§ Given text:
>> start

Philosophy of Mathematics Seminar Week 5 HT17
Speaker: Doukas Kapantais (Athens)
Title: Consistency, a catchword making the second incompleteness theorem more spectacular than the first: Comments on a comment by Georg Kreisel
Abstract:
As Gödel himself stressed, back in 1931, his second theorem is irrelevant to any sensible consistency problem. In any case, if ConF is in doubt, why should it be proved in F (and not in an incomparable system)? […] He knew only too well the publicity value of this catch word [i.e. “consistency”], which –contrary to his own view of the matter– had made his second incompleteness theorem more spectacular than the first.”
Georg Kreisel, 1980, “Kurt Gödel. 28 April 1906-14 January 1978”, Biographical Memoirs of the Fellows of the Royal Society, 26: 174.

>> end

§ Exercise prompt: According to the seminar announcement, in what year did Gödel stress that his second theorem is irrelevant to any sensible consistency problem?

§ Records supplied:

>> start

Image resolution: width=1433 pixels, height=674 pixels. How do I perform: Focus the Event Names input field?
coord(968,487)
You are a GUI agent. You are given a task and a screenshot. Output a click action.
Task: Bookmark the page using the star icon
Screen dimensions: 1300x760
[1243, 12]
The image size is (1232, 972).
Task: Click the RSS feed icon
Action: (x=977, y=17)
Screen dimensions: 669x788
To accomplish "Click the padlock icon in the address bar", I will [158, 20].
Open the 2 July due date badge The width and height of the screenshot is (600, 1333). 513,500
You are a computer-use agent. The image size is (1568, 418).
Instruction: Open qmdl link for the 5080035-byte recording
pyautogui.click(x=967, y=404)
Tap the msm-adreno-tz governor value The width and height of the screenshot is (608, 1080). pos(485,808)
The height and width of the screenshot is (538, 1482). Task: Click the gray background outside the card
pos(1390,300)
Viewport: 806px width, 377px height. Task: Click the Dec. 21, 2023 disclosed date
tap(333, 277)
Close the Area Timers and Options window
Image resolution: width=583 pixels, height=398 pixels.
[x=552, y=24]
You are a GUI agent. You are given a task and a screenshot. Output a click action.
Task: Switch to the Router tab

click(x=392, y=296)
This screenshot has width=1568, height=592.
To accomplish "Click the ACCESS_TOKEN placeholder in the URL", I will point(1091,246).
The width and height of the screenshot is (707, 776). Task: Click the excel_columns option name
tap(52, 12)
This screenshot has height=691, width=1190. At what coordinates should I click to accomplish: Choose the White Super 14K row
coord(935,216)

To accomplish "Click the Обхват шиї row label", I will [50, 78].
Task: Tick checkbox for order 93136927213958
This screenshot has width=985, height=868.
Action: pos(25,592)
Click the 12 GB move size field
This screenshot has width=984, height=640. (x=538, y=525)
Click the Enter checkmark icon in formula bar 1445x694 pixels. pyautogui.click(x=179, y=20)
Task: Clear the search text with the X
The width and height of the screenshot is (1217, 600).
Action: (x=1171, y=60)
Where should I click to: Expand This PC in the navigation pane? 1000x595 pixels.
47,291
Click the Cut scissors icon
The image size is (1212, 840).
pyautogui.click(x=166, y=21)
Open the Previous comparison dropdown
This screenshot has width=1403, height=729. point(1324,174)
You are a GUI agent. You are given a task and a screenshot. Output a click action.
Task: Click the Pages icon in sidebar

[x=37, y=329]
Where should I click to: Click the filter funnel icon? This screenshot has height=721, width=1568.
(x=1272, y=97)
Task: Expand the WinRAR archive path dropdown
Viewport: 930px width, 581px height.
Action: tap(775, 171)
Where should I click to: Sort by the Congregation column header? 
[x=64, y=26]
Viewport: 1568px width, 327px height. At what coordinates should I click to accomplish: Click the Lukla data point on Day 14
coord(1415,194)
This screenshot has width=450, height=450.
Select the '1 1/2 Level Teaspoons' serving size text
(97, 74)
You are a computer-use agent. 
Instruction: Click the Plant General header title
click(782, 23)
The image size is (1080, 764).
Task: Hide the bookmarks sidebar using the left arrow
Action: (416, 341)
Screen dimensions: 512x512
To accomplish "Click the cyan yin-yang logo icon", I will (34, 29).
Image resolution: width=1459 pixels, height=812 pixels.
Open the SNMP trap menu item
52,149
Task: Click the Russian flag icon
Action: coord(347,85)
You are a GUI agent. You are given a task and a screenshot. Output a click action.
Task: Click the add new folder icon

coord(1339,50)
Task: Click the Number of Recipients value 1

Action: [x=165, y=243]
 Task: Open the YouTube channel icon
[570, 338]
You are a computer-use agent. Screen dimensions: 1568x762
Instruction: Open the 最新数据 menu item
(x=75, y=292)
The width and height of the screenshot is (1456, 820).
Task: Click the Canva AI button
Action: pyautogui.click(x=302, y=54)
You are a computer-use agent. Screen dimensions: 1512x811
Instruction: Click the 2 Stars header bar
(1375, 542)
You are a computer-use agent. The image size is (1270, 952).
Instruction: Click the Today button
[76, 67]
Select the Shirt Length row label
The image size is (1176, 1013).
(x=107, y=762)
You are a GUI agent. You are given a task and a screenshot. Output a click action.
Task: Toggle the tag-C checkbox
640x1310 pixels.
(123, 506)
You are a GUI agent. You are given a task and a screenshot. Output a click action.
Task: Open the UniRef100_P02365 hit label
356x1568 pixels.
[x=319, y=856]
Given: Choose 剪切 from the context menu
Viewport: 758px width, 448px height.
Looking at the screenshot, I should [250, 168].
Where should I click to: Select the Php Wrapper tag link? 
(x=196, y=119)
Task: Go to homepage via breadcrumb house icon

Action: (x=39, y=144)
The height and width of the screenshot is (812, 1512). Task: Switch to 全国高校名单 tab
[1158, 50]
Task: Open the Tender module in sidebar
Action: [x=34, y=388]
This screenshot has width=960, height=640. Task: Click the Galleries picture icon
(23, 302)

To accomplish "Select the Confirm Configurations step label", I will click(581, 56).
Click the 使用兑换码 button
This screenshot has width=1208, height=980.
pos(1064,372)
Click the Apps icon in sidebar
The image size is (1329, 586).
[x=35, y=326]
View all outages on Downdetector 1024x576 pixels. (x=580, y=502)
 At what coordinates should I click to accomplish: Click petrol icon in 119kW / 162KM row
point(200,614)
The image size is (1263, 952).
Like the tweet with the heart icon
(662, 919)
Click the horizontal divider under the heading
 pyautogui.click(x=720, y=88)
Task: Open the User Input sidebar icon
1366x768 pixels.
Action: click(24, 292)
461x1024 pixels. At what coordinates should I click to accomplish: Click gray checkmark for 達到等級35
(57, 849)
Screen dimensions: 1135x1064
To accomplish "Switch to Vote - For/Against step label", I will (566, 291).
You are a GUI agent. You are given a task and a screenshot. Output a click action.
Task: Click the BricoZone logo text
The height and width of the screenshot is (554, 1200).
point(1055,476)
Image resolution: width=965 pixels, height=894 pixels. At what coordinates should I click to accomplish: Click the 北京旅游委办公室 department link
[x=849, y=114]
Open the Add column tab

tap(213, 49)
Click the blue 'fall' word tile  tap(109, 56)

>> end

§ Worked answer: 1931